### Tekst źródłowy
----------------

Siemka
UWAGA! Jestem teraz strasznie zamulony więc mogę napisać coś mało znaczące i nie pasujące do reszty wypowiedzi !!!
Zdjęcie jest związane trochę z tym co widzę w życiu codziennym.
Wolę być nienawidzony przez każdego ale mieć swoje zdanie, a co najważniejsze być sobą itp.
A nie być za tą osobą która jest lubiona w jakimś tam otoczeniu, jak ktoś popatrzy kto nie zna tej osoby to pomyśli ze chory jakiś czy coś.
Nie być kogoś "roślinką" która będzie się zachowywała tak samo debilnie jak jego "przyjaciel"
fajnie jest dopóki nie zauważysz co się działo kiedyś i jak już odwrócisz się od niego czy coś to zobaczysz jakie to żałosne było.

----------------

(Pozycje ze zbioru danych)
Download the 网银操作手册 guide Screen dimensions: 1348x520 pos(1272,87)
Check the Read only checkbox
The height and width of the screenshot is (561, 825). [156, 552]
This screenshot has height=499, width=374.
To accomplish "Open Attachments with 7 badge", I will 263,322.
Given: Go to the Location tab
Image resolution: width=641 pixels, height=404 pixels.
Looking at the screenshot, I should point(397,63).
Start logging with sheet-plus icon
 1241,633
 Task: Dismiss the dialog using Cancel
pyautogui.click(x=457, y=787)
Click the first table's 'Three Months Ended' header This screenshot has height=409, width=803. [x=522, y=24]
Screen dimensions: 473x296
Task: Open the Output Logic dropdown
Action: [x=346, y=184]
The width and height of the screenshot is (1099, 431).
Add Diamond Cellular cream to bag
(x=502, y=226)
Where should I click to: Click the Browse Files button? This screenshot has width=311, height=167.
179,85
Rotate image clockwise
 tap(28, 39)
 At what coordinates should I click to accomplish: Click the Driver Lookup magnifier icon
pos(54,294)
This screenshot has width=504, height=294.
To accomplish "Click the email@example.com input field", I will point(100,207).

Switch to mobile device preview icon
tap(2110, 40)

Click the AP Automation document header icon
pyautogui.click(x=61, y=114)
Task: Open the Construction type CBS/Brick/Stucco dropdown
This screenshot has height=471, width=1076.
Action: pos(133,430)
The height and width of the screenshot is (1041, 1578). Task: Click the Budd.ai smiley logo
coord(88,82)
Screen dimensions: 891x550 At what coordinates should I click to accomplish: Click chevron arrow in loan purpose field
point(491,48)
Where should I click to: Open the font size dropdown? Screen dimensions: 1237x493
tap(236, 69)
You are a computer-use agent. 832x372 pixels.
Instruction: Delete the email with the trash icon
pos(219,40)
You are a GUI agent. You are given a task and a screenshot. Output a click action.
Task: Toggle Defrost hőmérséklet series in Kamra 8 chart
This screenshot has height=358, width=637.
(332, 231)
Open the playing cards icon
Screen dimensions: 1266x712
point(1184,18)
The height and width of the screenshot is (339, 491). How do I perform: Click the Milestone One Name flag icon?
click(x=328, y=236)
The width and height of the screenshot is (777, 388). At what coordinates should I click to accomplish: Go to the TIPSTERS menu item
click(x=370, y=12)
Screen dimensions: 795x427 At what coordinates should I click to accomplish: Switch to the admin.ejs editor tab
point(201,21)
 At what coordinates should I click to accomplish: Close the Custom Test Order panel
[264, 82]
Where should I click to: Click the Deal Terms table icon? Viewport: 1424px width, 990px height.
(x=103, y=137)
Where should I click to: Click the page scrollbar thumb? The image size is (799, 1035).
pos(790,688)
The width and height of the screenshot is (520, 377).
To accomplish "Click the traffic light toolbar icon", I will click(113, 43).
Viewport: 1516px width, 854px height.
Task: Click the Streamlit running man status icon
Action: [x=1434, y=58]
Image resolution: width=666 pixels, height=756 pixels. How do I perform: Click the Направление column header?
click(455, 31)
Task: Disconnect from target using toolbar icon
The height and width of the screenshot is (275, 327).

----------------

### Cele zadań
**A)** Zapisz zwięźlej akapit wpisu o byciu sobą, który zaczyna się od słów „Wolę być nienawidzony”, i zachowaj jego główne stwierdzenia.
**B)** Podejmij wpis o byciu sobą od miejsca, w którym się urywa, i dopisz jego dalszy ciąg.
Wiersze ze zbioru danych nie są potrzebne do wykonania zadań.

### Odpowiedzi do zadań
**A)** Wolę mieć własne zdanie i być sobą, nawet jeśli wszyscy mieliby mnie za to nienawidzić.

**B)**
[ nie mówię tutaj o konkretnych przykładach chociaż znam jeden albo i więcej nie liczę, ale każdy na Ziemi powie że zna takie przypadki ]
Ja kiedyś tez bylem i zachowywałem się jak nie którzy ale kiedy się odwróciłem zrozumiałem, ze dobrze zrobiłem.
Jednych takie zachowanie ludzi śmieszy [na krótki czas] a niektórych załamuje.
Znamy nawet przykład wszyscy, mówię tu o obrońcach krzyża, fanatyków ojca dyrektora itp. na początku szok potem śmieszne teraz... masakra...
Dobra zmieniam temat bo już chyba się rozpisałem xd
po za tym to fajnie, 4 plusiki z fizyki !!! ^ ^ :D
niedługo wycieczka ;)
ogółem nie jest źle ; )
No to co...
Narka ; )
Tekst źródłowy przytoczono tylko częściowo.